Metadata-Version: 2.1
Name: docitup
Version: 0.1.0
Home-page: https://github.com/phanitallapudi/docitup
Author: Panindhra
Author-email: phanitallapudi@gmail.com
Classifier: Programming Language :: Python :: 3
Classifier: Programming Language :: Python :: 3.12
Classifier: License :: OSI Approved :: MIT License
Classifier: Operating System :: OS Independent
Requires-Python: >=3.12
Description-Content-Type: text/markdown
License-File: LICENSE
Requires-Dist: docling>=2.14.0
Requires-Dist: langchain-community>=0.3.13
Requires-Dist: llama-parse>=0.5.19
Requires-Dist: langchain>=0.3.13
Requires-Dist: llama-index-readers-file>=0.4.1
Requires-Dist: markitdown>=0.0.1a3
Requires-Dist: pymupdf4llm>=0.0.17
Provides-Extra: dev
Requires-Dist: pytest>=7.0; extra == "dev"

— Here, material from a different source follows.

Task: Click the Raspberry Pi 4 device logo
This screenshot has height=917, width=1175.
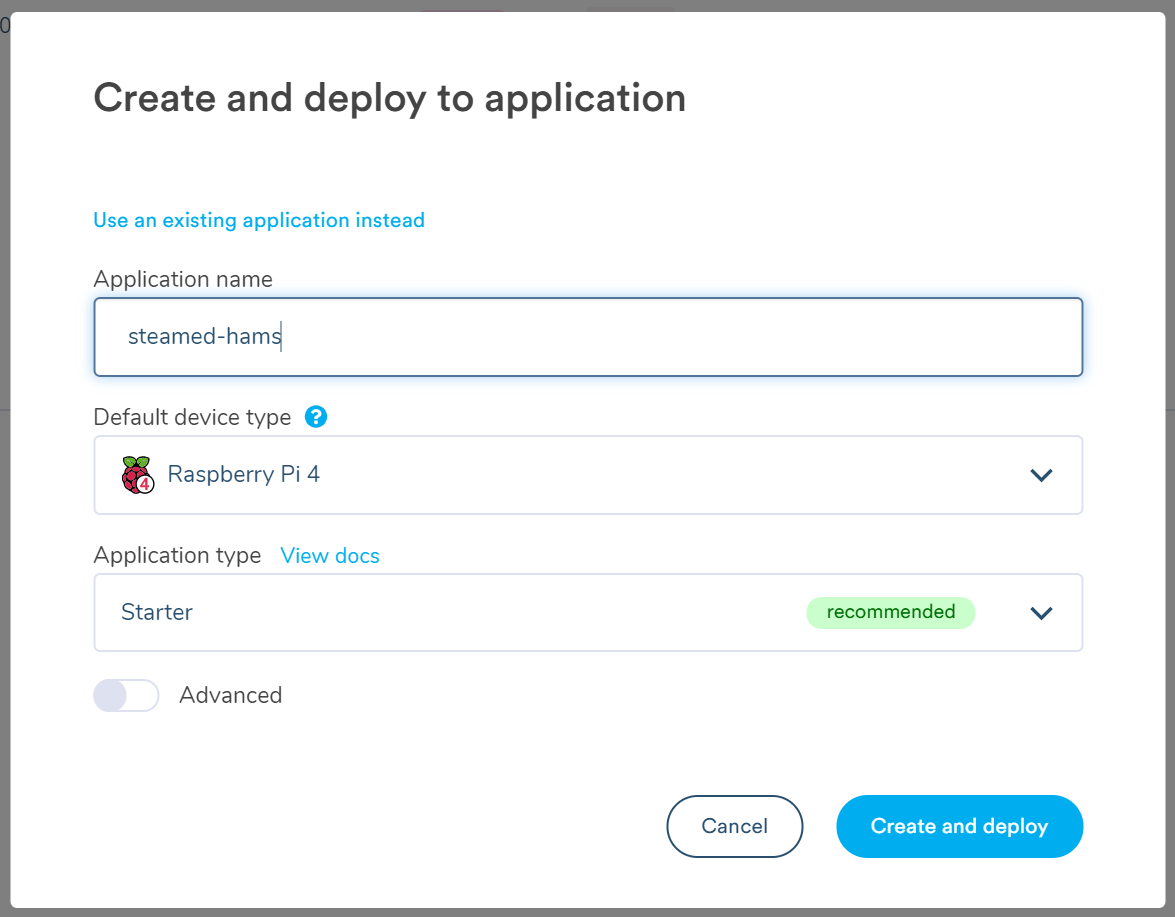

Requires-Dist: twine>=4.0.2; extra == "dev"

# Docitup
  
This package provides various document loaders that utilize different methods for processing and chunking documents. It is designed to facilitate the loading of documents in various formats into a structured format suitable for using them with langchain vector databases
  
## Overview  
  
The package includes the following loaders:  
- **PyMUPdf4LLMLoader**: Loads and splits documents from files using the `pymupdf4llm` library.  
- **MarkitdownLoader**: Loads documents using the `MarkItDown` library.  
- **LlamaparseLoader**: Loads documents using the `LlamaParse` library and processes different file types.  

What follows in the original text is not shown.